Given data =
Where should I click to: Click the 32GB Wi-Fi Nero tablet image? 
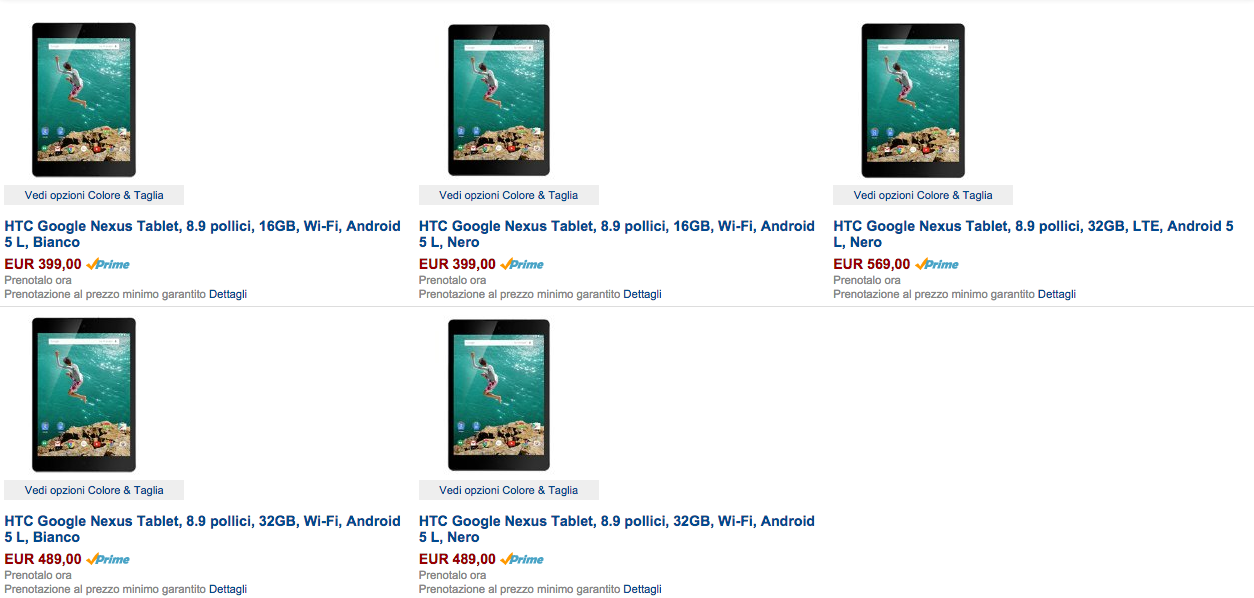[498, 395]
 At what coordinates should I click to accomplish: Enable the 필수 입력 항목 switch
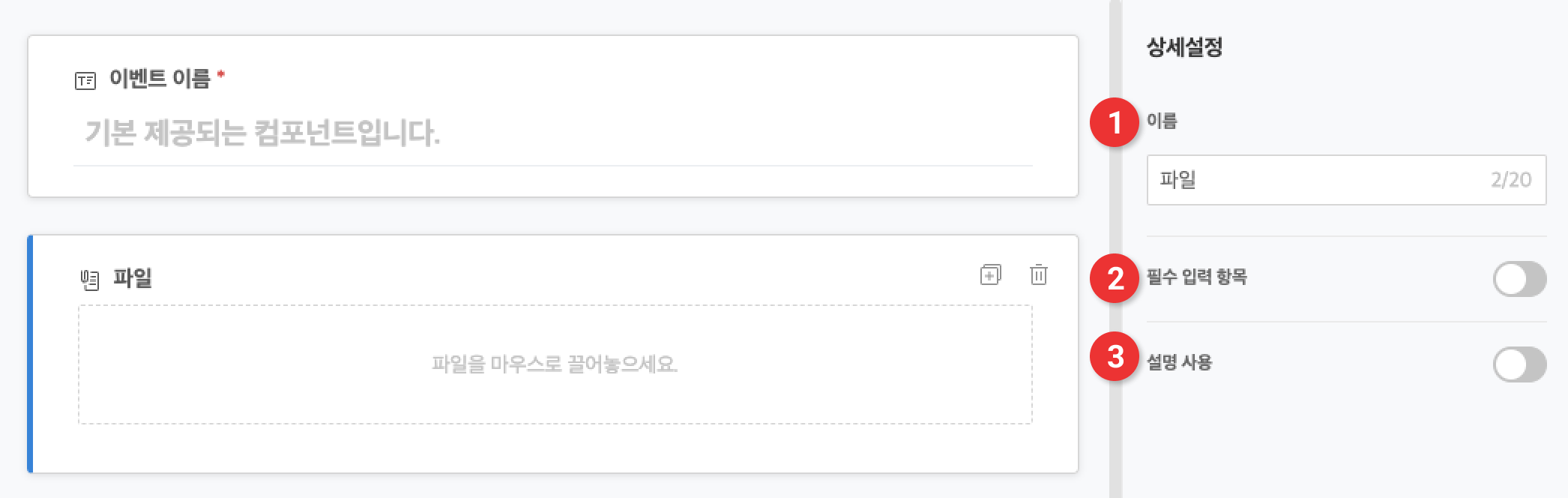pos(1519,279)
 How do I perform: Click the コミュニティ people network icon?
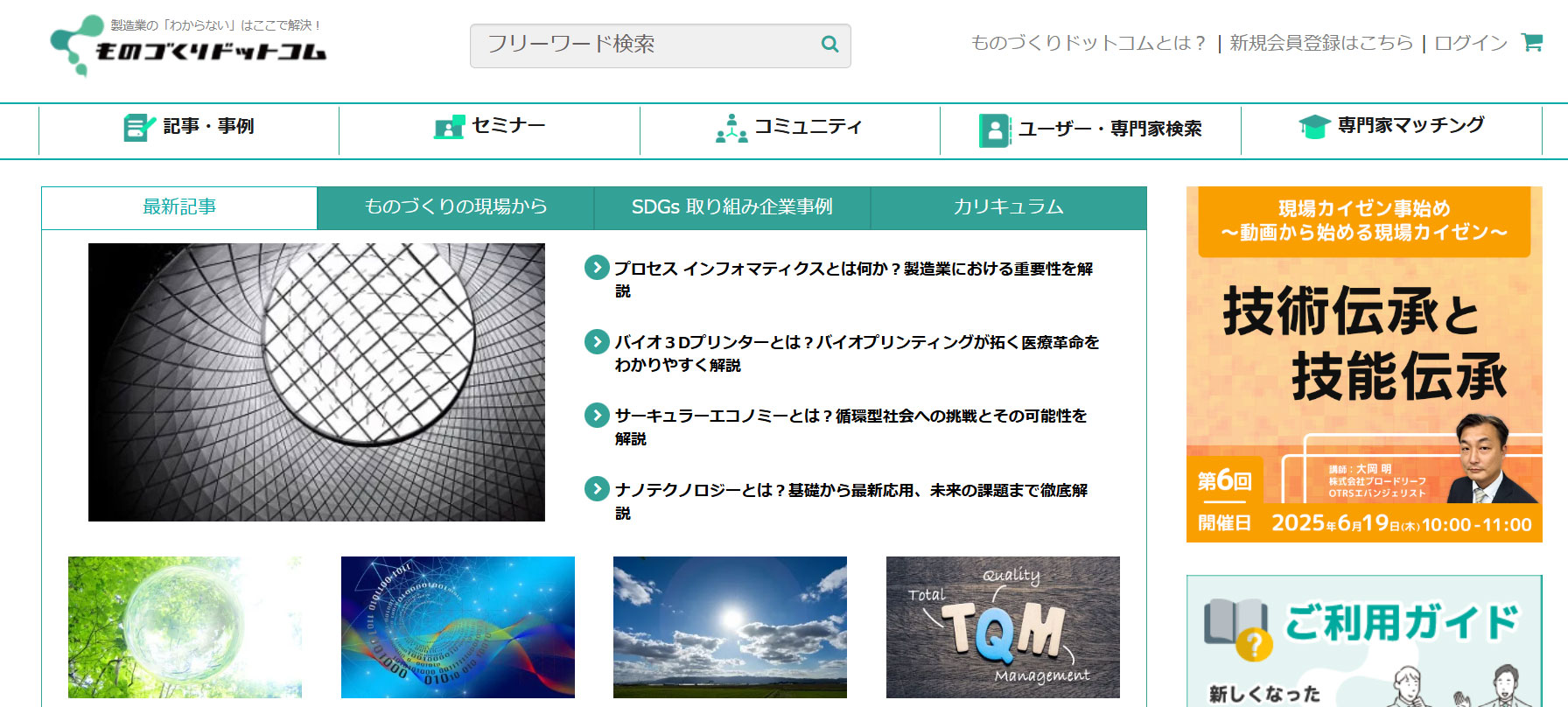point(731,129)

Written task = Rewrite the lines above, replacing "switch" with "toggle" and changing nothing else. Omit the pictures from your answer.

Response to this exercise =
Where should I click to: Click the 32GB Wi-Fi Nero tablet image? 
[498, 395]
 At what coordinates should I click to accomplish: Enable the 필수 입력 항목 toggle
pos(1519,279)
 How do I perform: Click the コミュニティ people network icon?
point(731,129)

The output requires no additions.